Definition
A p-value is the probability, computed under the assumption that the null hypothesis is true, of obtaining a test statistic at least as extreme as the one actually observed. It is a measure of compatibility between the data and the null model: small p-values indicate that the observed sample would be surprising if the null were true, large ones indicate that it would not.
Conventionally, when the p-value falls below a pre-set significance level (often 0.05), the result is called statistically significant and the null is rejected. The threshold is a convention, not a law of nature — disciplines have moved toward stricter cutoffs (0.01, 0.001) as awareness of replication failures has grown.
Why it matters
How it works
Computing a p-value follows a fixed recipe. The analyst formulates the null and alternative hypotheses, chooses an appropriate test statistic (a t for means, a chi-square for categorical counts, an F for variance ratios), and computes its value from the sample.
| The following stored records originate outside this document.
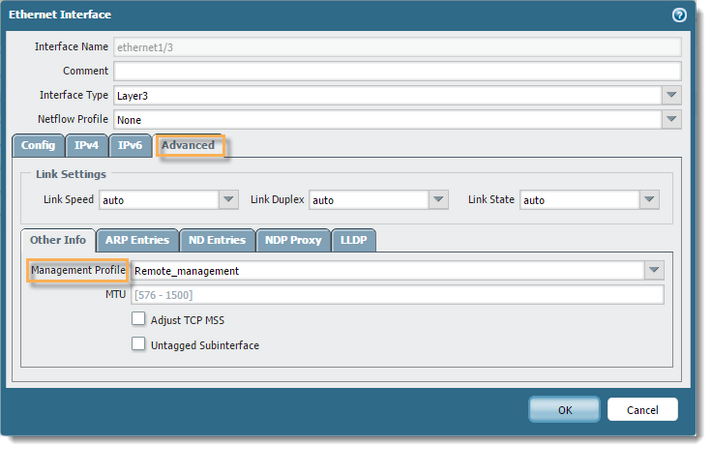Open the LLDP tab
711x451 pixels.
click(x=353, y=240)
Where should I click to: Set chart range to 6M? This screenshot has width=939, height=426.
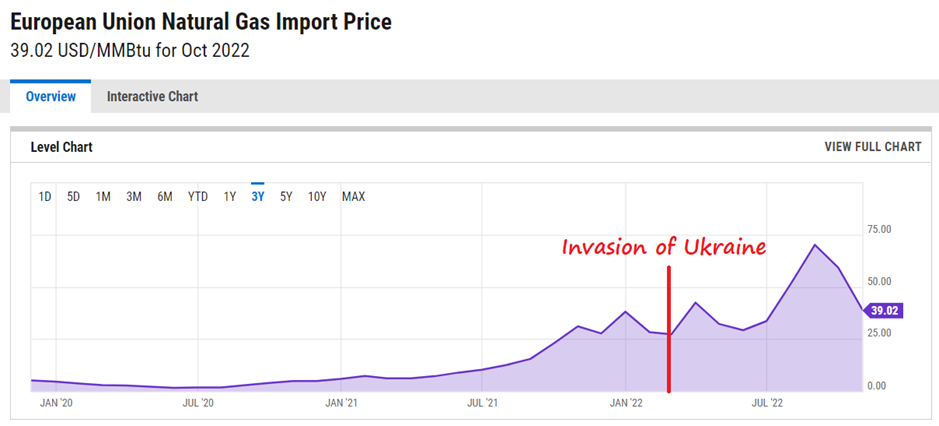[165, 197]
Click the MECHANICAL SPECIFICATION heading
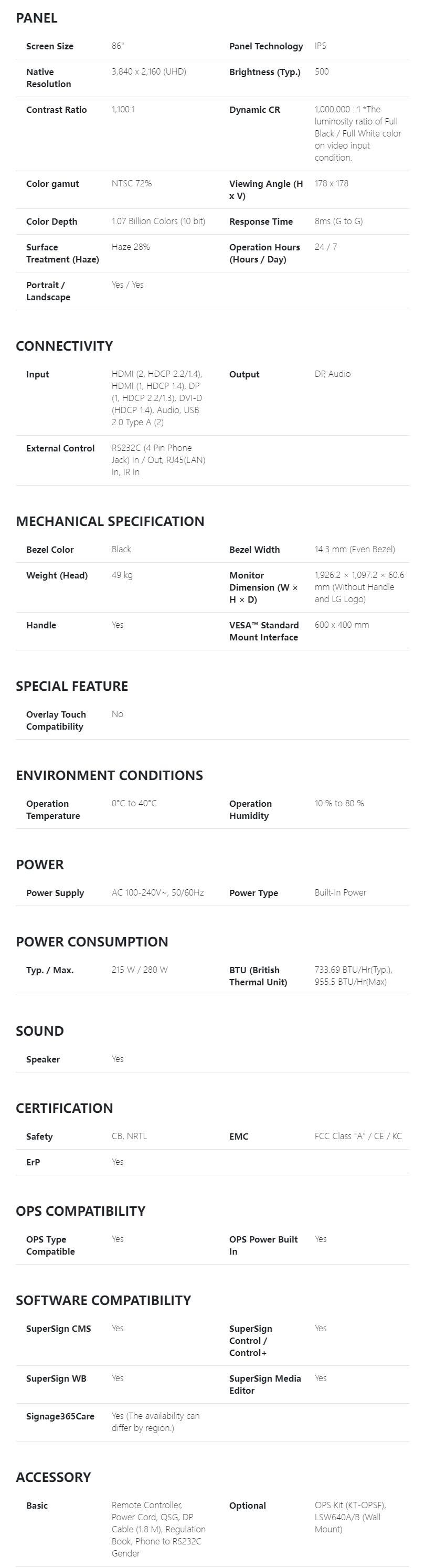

Each test statistic has a known distribution under the null — the sampling distribution — derived from probability theory. The p-value is then the tail area of that distribution beyond the observed statistic. Modern software returns the number directly; historically, analysts looked it up in tables.
The mechanism makes clear what the p-value is and is not. It is a conditional probability: how likely is data this extreme, given the null. It is not the probability that the null is true — that would require flipping the conditioning, which needs a prior probability and Bayes' rule. A p-value of 0.03 does NOT mean the null has a 3% chance of being true; it means that if the null were true, you would see data this extreme only 3% of the time. The shift in conditioning is subtle, but mishandling it is how researchers end up with claims that do not survive replication. The other practical danger is p-hacking — running many tests until one falls under 0.05 by chance alone. A p-value only carries the advertised meaning when the test was specified in advance and a single hypothesis was tested.